Les musulmans se réjouirent de la mort de saint Louis comme d'une victoire. Mais, le roi de Sicile étant débarqué le jour même où son frère expira, l'offensive fut reprise avec vigueur par les croisés. Le 28 août et les jours suivants les Arabes éprouvèrent de rudes échecs, et perdirent beaucoup de monde.

Leur camp fut surpris par les chrétiens, qui en rapportèrent un butin considérable. Après cette défaite, Abou Abd-Allah fit des ouvertures, et demanda la paix.
Le roi de Sicile, ayant obtenu des conditions favorables à son royaume, signa un traité, dont la durée fut fixée à quinze ans. Les rois de France, de Sicile et de Navarre s'engagèrent à protéger les musulmans qui voyageraient dans leurs États.
La même clause fut acceptée par le prince Hafside ; il consentit, de plus, a rendre les prisonniers, à payer 210,000 onces d'or pour frais de la guerre, et un tribut de 24,000 onces d'or par an au roi de Sicile, avec rappel de l'arrérage des cinq dernières années. Peu de jours après la signature Au traité, le 18 octobre, les croisés s'embarquèrent. La flotte essuya une tempête qui fit périr dix-huit grands vaisseaux.
Quatre mille soldats furent noyés. Le roi et la reine de Navarre, la jeune reine de France, le comte et la comtesse de Toulouse moururent pendant le voyage.
Ainsi cette expédition coûta à la famille royale de France six de ses membres outre saint Louis. L'armée chrétienne était restée trois mois sur le territoire tunisien. On sait qu'une chapelle a été récemment élevée sur la côte d'Afrique, au lieu même où campaient les croisés, pour perpétuer le souvenir de cette croisade, qui coûta si cher à la France, mais qui força les musulmans à reconnaître une fois de plus la supériorité des armées chrétiennes.

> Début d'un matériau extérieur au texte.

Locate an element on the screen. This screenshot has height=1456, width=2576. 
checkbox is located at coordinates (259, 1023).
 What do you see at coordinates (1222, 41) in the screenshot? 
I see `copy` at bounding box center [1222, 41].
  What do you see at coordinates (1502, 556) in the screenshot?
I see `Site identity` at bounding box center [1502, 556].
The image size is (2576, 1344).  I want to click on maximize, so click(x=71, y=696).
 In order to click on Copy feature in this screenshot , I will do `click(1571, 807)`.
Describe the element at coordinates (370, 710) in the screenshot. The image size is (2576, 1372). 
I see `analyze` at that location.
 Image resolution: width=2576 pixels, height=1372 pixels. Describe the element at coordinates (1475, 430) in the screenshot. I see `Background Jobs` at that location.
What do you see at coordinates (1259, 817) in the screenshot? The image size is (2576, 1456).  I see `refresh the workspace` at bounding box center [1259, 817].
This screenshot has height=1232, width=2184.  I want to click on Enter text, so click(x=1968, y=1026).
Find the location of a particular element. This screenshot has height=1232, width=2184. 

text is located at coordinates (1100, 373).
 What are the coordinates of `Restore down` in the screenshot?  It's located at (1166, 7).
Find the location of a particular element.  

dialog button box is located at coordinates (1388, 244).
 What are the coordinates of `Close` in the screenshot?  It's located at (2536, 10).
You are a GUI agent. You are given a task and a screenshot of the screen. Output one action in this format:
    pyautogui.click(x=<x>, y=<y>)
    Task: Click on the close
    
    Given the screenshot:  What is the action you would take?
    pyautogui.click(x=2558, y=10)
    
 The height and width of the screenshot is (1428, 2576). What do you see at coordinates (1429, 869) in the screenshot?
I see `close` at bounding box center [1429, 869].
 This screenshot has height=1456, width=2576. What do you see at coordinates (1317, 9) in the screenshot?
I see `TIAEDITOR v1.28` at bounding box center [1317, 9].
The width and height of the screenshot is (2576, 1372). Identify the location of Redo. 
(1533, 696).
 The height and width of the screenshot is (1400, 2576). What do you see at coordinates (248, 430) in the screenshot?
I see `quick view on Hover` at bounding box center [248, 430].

Abou Abd-Allah semble avoir compris l'avantage qu'il y avait pour ses sujets à favoriser le commerce avec les peuples les plus industrieux du bassin de la Méditerranée. Il renouvela fréquemment des conventions commerciales avec les Génois, les Pisans, les Vénitiens, les Florentins. L'activité qui régnait alors dans tous les ports de l'Afrique, non seulement dans les provinces de Tripoli et de Tunis, mais encore à la Calle, Bône, Collo, Djidjéli, Bougie, Dellis et Alger (qui dépendait alors des Beni Hafèz), contribua à amortir l'humeur turbulente des villes.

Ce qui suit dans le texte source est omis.